The post above about how you can grow and mature in those 4 yrs is a way to reconcile 4 wasted yrs. Why not grow and mature in the specialty that you want to do? Four years of experience as a surgeon is invaluable. Although it was not the norm when I was interviewing, I'd say 35% of the places I went to looked at my dismal operating record and wondered why I had done so few cases. One place wanted to pay me as if I had just left residency!!

Money wise, experiece wise, sanity wise, military medicine can make your life a misery.

There is no reason to get trained well in what you want, and if you still feel like participating, then do so with a tiny bit more control than you will have if you go through HPSP/USHUS. Its too much of a gamble unless your priority is to be a military officer.

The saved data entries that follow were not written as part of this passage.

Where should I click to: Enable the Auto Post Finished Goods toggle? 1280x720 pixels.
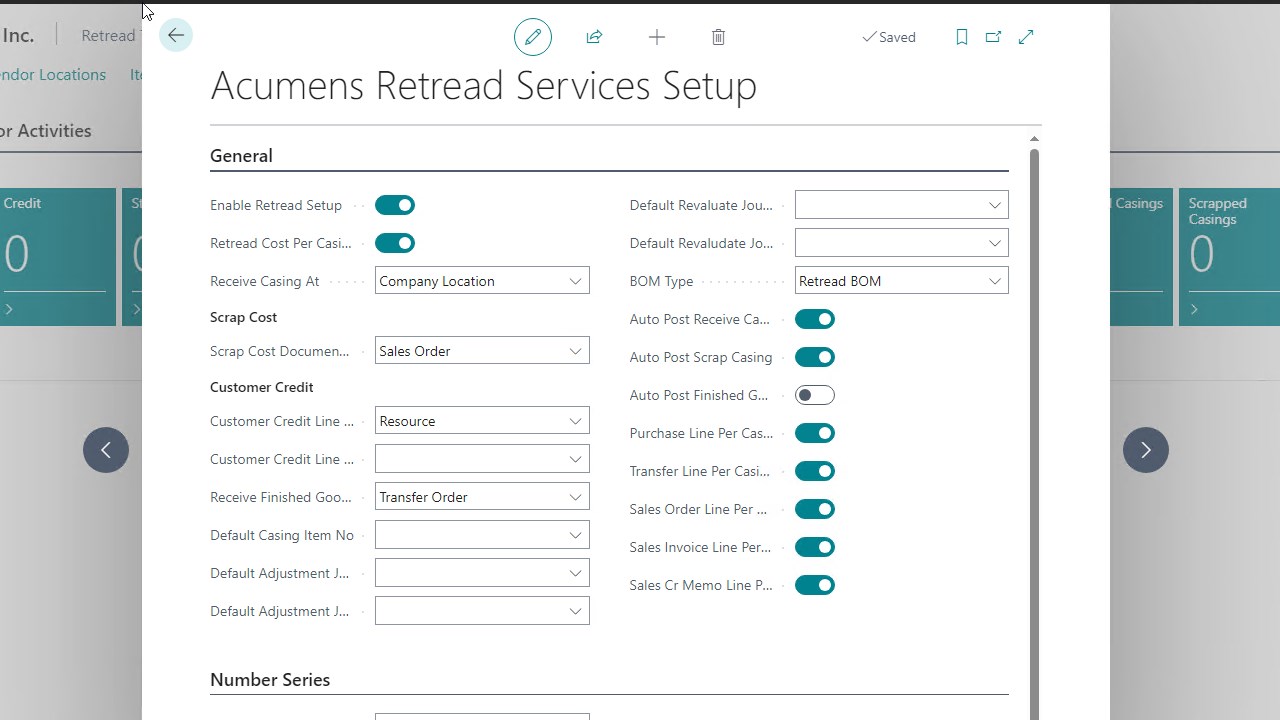[814, 394]
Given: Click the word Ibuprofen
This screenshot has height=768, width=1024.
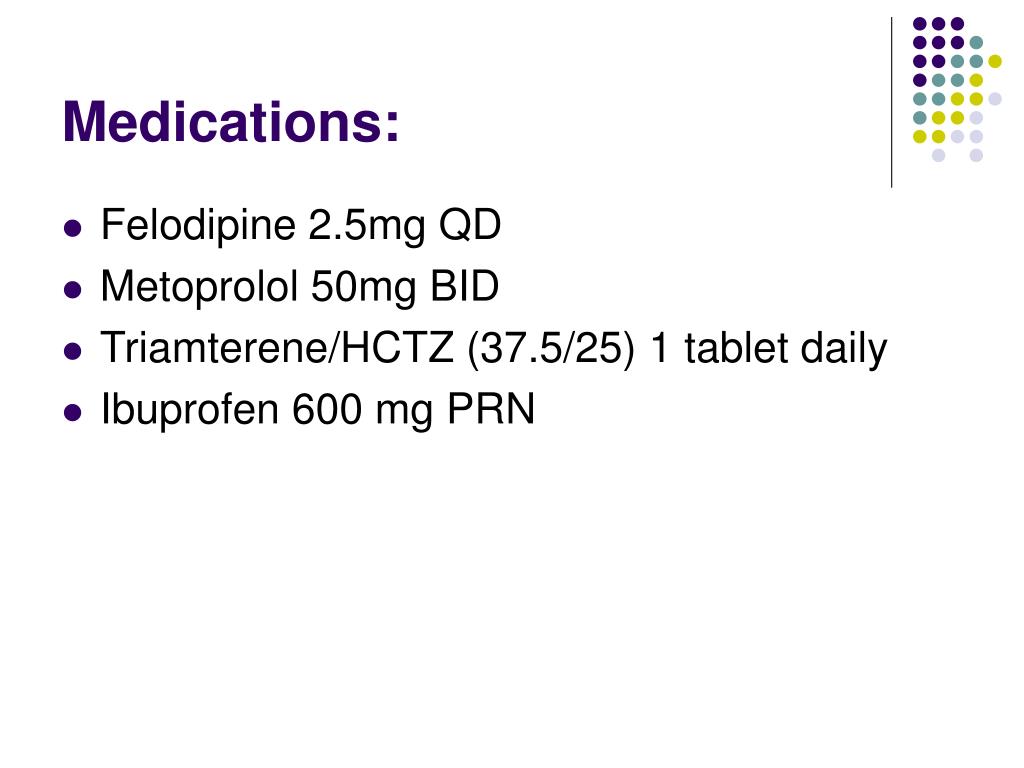Looking at the screenshot, I should (191, 410).
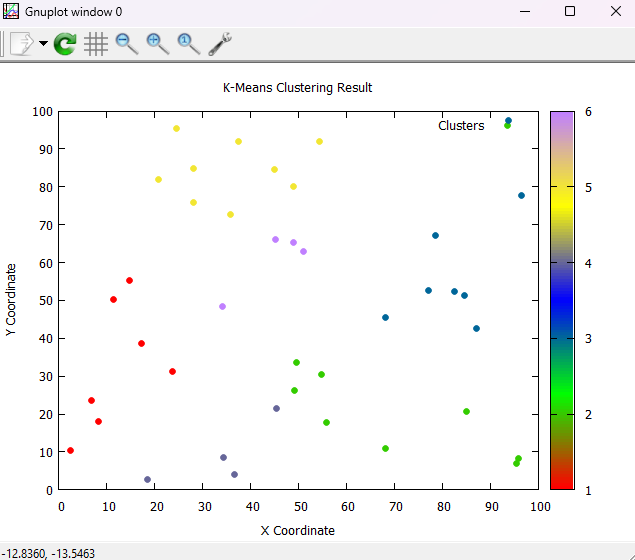
Task: Click the Y Coordinate axis label
Action: 11,300
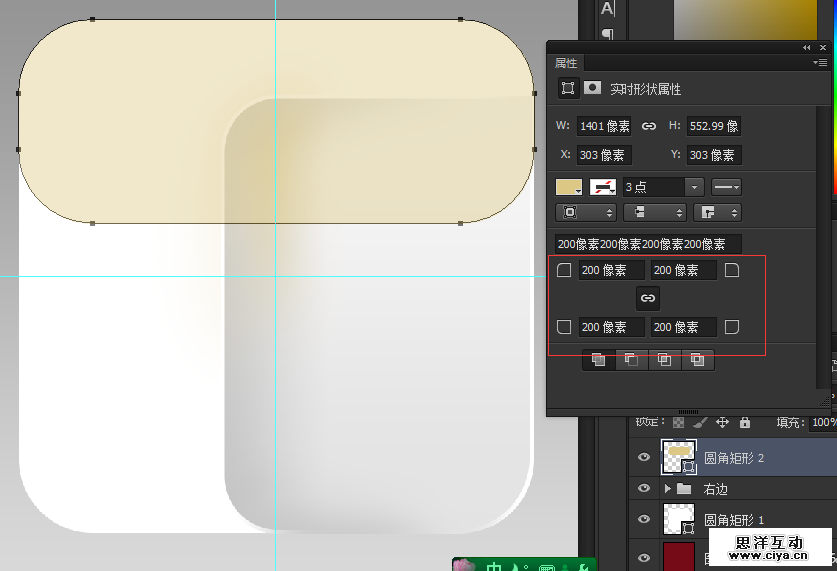Open the stroke line style dropdown

click(x=725, y=187)
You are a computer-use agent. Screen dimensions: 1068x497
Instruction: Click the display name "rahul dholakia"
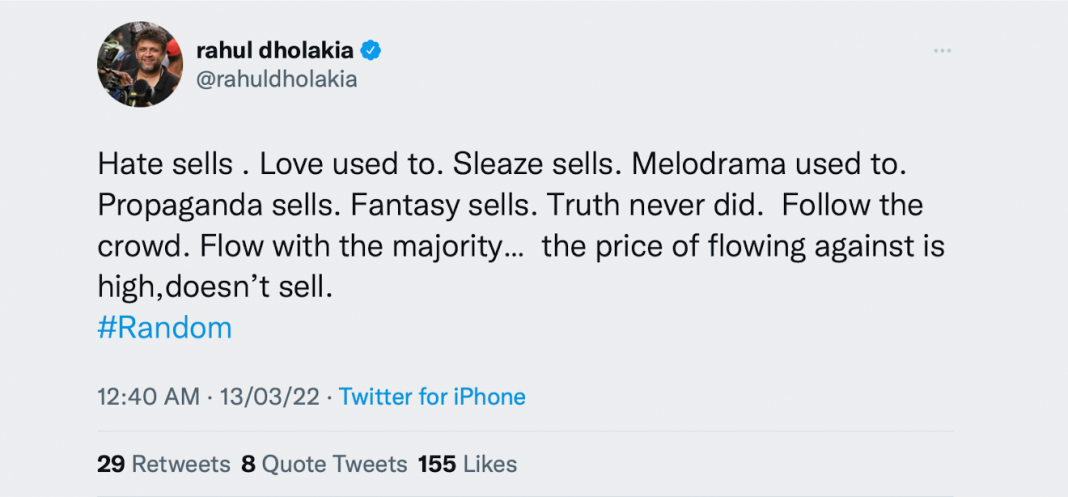276,50
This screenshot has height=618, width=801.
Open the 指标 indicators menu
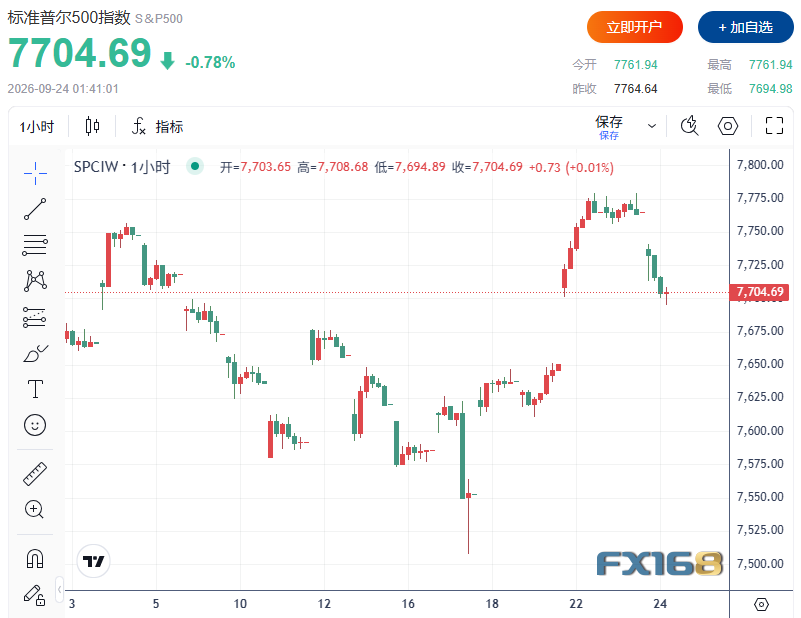[158, 126]
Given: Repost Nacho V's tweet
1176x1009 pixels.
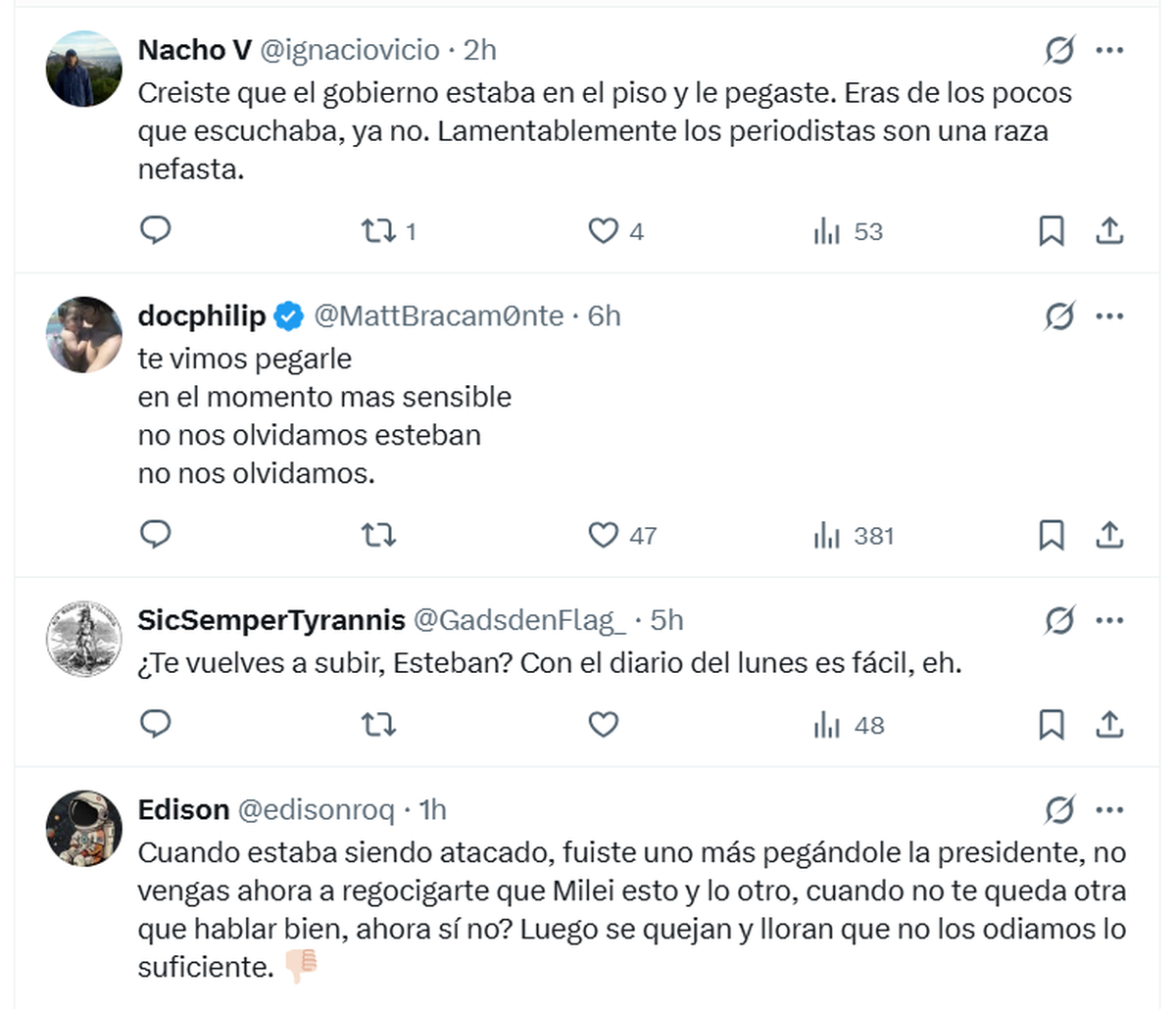Looking at the screenshot, I should pyautogui.click(x=378, y=231).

Offutt AFB, once a regional full service hosptial, is now not much more that a "super " clinic with no inhosptial beds, no ER, and Family Practice as the only residency there. How they learn about any of the subspecialties has to be by traveling to outside facilities for every rotation (Am I wrong??). Not the ideal way to have a well rounded residency.
 
I calculate each year of my life wasted in the military takes one away from my productive years as an attending partner earning at least half a mil. People commonly make the mistake of thinking that 4 years of GMO in exchange for no med school debt is a good deal, or at least a wash. Incorrect. That 4 years is time that you are behind your peers, 4 years less that you have as a productive adult, 4 years that you won't be earning a real salary. Therefore, my 4 year jaunt as a GMO cost me at least 2 million dollars and that isn't even considering the compound interest on wasted time when I could have been investing significant amounts of money. Financially, it would make good sense to walk with a year left. Truly the most sense is in not signing up at all. The military preys on fear of debt and it profits from lies.

I never thought I'd be happy that pediatricians make so little . . . . .
 
I guess I'm lucky to love a specialty that pays well. Indeed, the primary care folks are paid terribly on the outside and in the military. It is truly a disservice across the entire sector of primary care medicine.